Premiering this year is Canadian country and blues powerhouse Crystal Shawanda performing both days at 11 a.m. and again at 4 p.m.. Crystal is from Wiikwemkoong First Nation on Manitoulin Island in Ontario.  She became the first full blood Indigenous woman to appear in the Top 20 on the American Billboard Country Music chart, selling over 300k records, and to sing at the Grand Ole Opry, as well as the first to win the CCMA for Female artist of the year in 2009.  She is also the first to win a Juno award for "Blues album of the year" in 2020, and the first to appear in the Top 10 of the American Billboard Blues chart in 2022.
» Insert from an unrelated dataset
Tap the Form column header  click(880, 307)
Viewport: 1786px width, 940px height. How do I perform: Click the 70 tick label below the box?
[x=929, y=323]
The festival includes activities for people of all ages, including: a children’s hand-on activity area where they can learn to make Native American style crafts such as “wampum" bracelets, gourd rattles, and drums, and help  paint our Roasting Ears of Corn Festival mural.  Other activities include face painting, pony rides, life skills demonstrations including Atlatl and Tomahawk throwing, flint knapping, primitive fire making, flute making, and Native Cooking demonstrations; and artifact displays by the Indian Artifact Collectors Association of the Northeast; and Cree demonstrator Katrina Fisher will present her award-winning Plains teepee program.

Vendors will offer hand-crafted items such as handmade Navajo and Zuni silver jewelry, Iroquois wampum jewelry and bead work, pottery, leather goods such as moccasins and handbags, hand drums, soap stone carvings, dreamcatchers and other crafts. 

Must-Try Native American Dishes

  • Buffalo Burgers
  • Indian Tacos
  • Frybread 
  • Corn Soup
  • And the famous, fire roasted corn

Hours & Admission

  • Gates open 10 a.m. until 6 p.m. rain or shine; Grand entrance is at noon.
  • Admission: $10 adults, $7 children 12-17 and seniors over 62, free for children 11 and under.

The Museum of Indian Culture is a non-profit, member supported organization dedicated to presenting, preserving, and perpetuating the history and cultural heritage of the Northeast Woodland Indians and other American Indian Tribes.